To do — Print the records again, matching each line exactly.

Saved data entries:
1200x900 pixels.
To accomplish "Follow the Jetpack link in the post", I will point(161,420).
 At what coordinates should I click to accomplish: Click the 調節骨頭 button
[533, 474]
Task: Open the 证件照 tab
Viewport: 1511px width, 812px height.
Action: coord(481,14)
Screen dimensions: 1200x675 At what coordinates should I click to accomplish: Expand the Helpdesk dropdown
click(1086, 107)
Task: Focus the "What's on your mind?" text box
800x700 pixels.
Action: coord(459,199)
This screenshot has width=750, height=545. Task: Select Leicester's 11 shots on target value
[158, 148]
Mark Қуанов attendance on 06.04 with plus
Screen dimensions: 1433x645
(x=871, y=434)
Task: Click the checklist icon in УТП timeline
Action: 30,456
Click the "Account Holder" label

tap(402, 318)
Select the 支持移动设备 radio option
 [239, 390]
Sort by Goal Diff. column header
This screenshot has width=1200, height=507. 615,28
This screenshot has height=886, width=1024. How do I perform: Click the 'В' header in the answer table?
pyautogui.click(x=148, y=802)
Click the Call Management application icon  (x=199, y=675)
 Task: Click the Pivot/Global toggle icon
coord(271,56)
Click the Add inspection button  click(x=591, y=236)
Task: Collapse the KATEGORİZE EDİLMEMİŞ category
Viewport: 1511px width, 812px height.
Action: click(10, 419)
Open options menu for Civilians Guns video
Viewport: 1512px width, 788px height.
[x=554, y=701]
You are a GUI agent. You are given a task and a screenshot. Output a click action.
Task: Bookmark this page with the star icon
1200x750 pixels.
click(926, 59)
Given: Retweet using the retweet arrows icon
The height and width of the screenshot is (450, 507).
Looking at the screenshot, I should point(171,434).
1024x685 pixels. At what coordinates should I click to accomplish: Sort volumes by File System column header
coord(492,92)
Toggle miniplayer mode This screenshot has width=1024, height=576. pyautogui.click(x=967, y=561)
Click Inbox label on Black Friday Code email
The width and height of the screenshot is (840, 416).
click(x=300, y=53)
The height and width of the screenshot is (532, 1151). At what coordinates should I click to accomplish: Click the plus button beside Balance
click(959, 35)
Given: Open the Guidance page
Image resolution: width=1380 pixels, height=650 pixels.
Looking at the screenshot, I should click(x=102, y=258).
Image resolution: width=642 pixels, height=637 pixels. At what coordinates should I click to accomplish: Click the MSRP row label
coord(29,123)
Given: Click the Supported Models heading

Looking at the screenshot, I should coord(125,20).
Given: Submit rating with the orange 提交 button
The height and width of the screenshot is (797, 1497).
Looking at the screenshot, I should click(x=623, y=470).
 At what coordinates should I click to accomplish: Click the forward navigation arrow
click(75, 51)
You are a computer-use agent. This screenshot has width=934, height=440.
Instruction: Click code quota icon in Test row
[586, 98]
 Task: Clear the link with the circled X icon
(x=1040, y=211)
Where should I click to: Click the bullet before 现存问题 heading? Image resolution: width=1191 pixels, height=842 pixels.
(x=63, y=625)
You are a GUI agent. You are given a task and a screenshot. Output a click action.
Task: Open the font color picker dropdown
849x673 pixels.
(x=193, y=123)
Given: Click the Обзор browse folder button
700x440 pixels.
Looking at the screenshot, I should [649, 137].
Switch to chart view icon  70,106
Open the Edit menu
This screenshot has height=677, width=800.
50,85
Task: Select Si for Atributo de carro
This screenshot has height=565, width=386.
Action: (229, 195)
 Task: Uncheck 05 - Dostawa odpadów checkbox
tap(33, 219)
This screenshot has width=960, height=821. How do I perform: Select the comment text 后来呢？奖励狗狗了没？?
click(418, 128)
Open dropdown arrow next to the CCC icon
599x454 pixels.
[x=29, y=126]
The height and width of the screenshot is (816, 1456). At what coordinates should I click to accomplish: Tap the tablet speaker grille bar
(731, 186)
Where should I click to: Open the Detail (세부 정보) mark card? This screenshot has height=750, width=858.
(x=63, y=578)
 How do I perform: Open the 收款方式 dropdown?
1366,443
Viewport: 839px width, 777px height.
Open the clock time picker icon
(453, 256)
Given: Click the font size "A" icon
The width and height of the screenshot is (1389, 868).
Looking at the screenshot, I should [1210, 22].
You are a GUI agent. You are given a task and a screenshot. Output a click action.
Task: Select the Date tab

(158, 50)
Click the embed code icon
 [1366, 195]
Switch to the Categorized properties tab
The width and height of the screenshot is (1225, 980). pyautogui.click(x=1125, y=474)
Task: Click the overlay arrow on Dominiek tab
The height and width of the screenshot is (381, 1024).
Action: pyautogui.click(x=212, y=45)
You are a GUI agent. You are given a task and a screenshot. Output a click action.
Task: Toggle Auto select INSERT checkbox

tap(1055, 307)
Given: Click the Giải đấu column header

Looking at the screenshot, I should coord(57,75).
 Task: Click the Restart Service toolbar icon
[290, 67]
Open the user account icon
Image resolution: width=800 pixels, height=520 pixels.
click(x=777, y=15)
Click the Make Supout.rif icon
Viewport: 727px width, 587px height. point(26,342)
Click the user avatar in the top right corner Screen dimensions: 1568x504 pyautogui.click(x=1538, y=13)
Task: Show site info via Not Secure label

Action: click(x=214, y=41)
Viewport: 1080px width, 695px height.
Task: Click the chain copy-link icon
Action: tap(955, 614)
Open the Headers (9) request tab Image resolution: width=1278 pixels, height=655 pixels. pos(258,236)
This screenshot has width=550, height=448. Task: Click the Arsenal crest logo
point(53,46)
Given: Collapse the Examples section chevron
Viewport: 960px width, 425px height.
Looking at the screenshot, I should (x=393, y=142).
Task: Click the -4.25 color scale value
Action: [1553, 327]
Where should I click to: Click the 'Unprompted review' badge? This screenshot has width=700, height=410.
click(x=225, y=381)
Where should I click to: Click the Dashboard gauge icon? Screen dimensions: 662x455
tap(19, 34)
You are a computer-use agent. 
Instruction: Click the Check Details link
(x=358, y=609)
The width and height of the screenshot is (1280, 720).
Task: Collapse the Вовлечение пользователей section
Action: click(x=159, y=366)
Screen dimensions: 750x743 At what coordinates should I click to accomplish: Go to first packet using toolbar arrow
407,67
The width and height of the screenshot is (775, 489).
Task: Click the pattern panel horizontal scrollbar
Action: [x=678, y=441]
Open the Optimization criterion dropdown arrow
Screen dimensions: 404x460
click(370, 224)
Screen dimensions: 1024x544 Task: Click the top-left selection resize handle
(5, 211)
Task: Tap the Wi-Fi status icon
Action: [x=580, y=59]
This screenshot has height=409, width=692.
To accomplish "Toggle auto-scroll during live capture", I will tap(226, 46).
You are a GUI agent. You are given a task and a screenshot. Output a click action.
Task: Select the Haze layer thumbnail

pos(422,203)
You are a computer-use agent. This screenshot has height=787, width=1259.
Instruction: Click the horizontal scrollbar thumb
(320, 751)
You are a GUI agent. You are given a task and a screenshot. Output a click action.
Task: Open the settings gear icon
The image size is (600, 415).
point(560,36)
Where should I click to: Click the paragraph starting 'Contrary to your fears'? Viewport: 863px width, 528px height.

Response area —
1200x900 pixels.
To accomplish "Follow the Jetpack link in the post", I will point(161,420).
 At what coordinates should I click to accomplish: Click the 調節骨頭 button
[533, 474]
Task: Open the 证件照 tab
Viewport: 1511px width, 812px height.
Action: coord(481,14)
Screen dimensions: 1200x675 At what coordinates should I click to accomplish: Expand the Helpdesk dropdown
click(1086, 107)
Task: Focus the "What's on your mind?" text box
800x700 pixels.
Action: coord(459,199)
This screenshot has width=750, height=545. Task: Select Leicester's 11 shots on target value
[158, 148]
Mark Қуанов attendance on 06.04 with plus
Screen dimensions: 1433x645
(x=871, y=434)
Task: Click the checklist icon in УТП timeline
Action: 30,456
Click the "Account Holder" label

tap(402, 318)
Select the 支持移动设备 radio option
 [239, 390]
Sort by Goal Diff. column header
This screenshot has width=1200, height=507. 615,28
This screenshot has height=886, width=1024. How do I perform: Click the 'В' header in the answer table?
pyautogui.click(x=148, y=802)
Click the Call Management application icon  (x=199, y=675)
 Task: Click the Pivot/Global toggle icon
coord(271,56)
Click the Add inspection button  click(x=591, y=236)
Task: Collapse the KATEGORİZE EDİLMEMİŞ category
Viewport: 1511px width, 812px height.
Action: click(10, 419)
Open options menu for Civilians Guns video
Viewport: 1512px width, 788px height.
[x=554, y=701]
You are a GUI agent. You are given a task and a screenshot. Output a click action.
Task: Bookmark this page with the star icon
1200x750 pixels.
click(926, 59)
Given: Retweet using the retweet arrows icon
The height and width of the screenshot is (450, 507).
Looking at the screenshot, I should point(171,434).
1024x685 pixels. At what coordinates should I click to accomplish: Sort volumes by File System column header
coord(492,92)
Toggle miniplayer mode This screenshot has width=1024, height=576. pyautogui.click(x=967, y=561)
Click Inbox label on Black Friday Code email
The width and height of the screenshot is (840, 416).
click(x=300, y=53)
The height and width of the screenshot is (532, 1151). At what coordinates should I click to accomplish: Click the plus button beside Balance
click(959, 35)
Given: Open the Guidance page
Image resolution: width=1380 pixels, height=650 pixels.
Looking at the screenshot, I should click(x=102, y=258).
Image resolution: width=642 pixels, height=637 pixels. At what coordinates should I click to accomplish: Click the MSRP row label
coord(29,123)
Given: Click the Supported Models heading

Looking at the screenshot, I should coord(125,20).
Given: Submit rating with the orange 提交 button
The height and width of the screenshot is (797, 1497).
Looking at the screenshot, I should click(x=623, y=470).
 At what coordinates should I click to accomplish: Click the forward navigation arrow
click(75, 51)
You are a computer-use agent. This screenshot has width=934, height=440.
Instruction: Click code quota icon in Test row
[586, 98]
 Task: Clear the link with the circled X icon
(x=1040, y=211)
Where should I click to: Click the bullet before 现存问题 heading? Image resolution: width=1191 pixels, height=842 pixels.
(x=63, y=625)
You are a GUI agent. You are given a task and a screenshot. Output a click action.
Task: Open the font color picker dropdown
849x673 pixels.
(x=193, y=123)
Given: Click the Обзор browse folder button
700x440 pixels.
Looking at the screenshot, I should [649, 137].
Switch to chart view icon  70,106
Open the Edit menu
This screenshot has height=677, width=800.
50,85
Task: Select Si for Atributo de carro
This screenshot has height=565, width=386.
Action: (229, 195)
 Task: Uncheck 05 - Dostawa odpadów checkbox
tap(33, 219)
This screenshot has width=960, height=821. How do I perform: Select the comment text 后来呢？奖励狗狗了没？?
click(418, 128)
Open dropdown arrow next to the CCC icon
599x454 pixels.
[x=29, y=126]
The height and width of the screenshot is (816, 1456). At what coordinates should I click to accomplish: Tap the tablet speaker grille bar
(731, 186)
Where should I click to: Open the Detail (세부 정보) mark card? This screenshot has height=750, width=858.
(x=63, y=578)
 How do I perform: Open the 收款方式 dropdown?
1366,443
Viewport: 839px width, 777px height.
Open the clock time picker icon
(453, 256)
Given: Click the font size "A" icon
The width and height of the screenshot is (1389, 868).
Looking at the screenshot, I should [1210, 22].
You are a GUI agent. You are given a task and a screenshot. Output a click action.
Task: Select the Date tab

(158, 50)
Click the embed code icon
 [1366, 195]
Switch to the Categorized properties tab
The width and height of the screenshot is (1225, 980). pyautogui.click(x=1125, y=474)
Task: Click the overlay arrow on Dominiek tab
The height and width of the screenshot is (381, 1024).
Action: pyautogui.click(x=212, y=45)
You are a GUI agent. You are given a task and a screenshot. Output a click action.
Task: Toggle Auto select INSERT checkbox

tap(1055, 307)
Given: Click the Giải đấu column header

Looking at the screenshot, I should coord(57,75).
 Task: Click the Restart Service toolbar icon
[290, 67]
Open the user account icon
Image resolution: width=800 pixels, height=520 pixels.
click(x=777, y=15)
Click the Make Supout.rif icon
Viewport: 727px width, 587px height. point(26,342)
Click the user avatar in the top right corner Screen dimensions: 1568x504 pyautogui.click(x=1538, y=13)
Task: Show site info via Not Secure label

Action: click(x=214, y=41)
Viewport: 1080px width, 695px height.
Task: Click the chain copy-link icon
Action: tap(955, 614)
Open the Headers (9) request tab Image resolution: width=1278 pixels, height=655 pixels. pos(258,236)
This screenshot has width=550, height=448. Task: Click the Arsenal crest logo
point(53,46)
Given: Collapse the Examples section chevron
Viewport: 960px width, 425px height.
Looking at the screenshot, I should (x=393, y=142).
Task: Click the -4.25 color scale value
Action: [1553, 327]
Where should I click to: Click the 'Unprompted review' badge? This screenshot has width=700, height=410.
click(x=225, y=381)
Where should I click to: Click the Dashboard gauge icon? Screen dimensions: 662x455
tap(19, 34)
You are a computer-use agent. 
Instruction: Click the Check Details link
(x=358, y=609)
The width and height of the screenshot is (1280, 720).
Task: Collapse the Вовлечение пользователей section
Action: click(x=159, y=366)
Screen dimensions: 750x743 At what coordinates should I click to accomplish: Go to first packet using toolbar arrow
407,67
The width and height of the screenshot is (775, 489).
Task: Click the pattern panel horizontal scrollbar
Action: [x=678, y=441]
Open the Optimization criterion dropdown arrow
Screen dimensions: 404x460
click(370, 224)
Screen dimensions: 1024x544 Task: Click the top-left selection resize handle
(5, 211)
Task: Tap the Wi-Fi status icon
Action: [x=580, y=59]
This screenshot has height=409, width=692.
To accomplish "Toggle auto-scroll during live capture", I will tap(226, 46).
You are a GUI agent. You are given a task and a screenshot. Output a click action.
Task: Select the Haze layer thumbnail

pos(422,203)
You are a computer-use agent. This screenshot has height=787, width=1259.
Instruction: Click the horizontal scrollbar thumb
(320, 751)
You are a GUI agent. You are given a task and a screenshot. Output a click action.
Task: Open the settings gear icon
The image size is (600, 415).
point(560,36)
Where should I click to: Click the paragraph starting 'Contrary to your fears'? Viewport: 863px width, 528px height.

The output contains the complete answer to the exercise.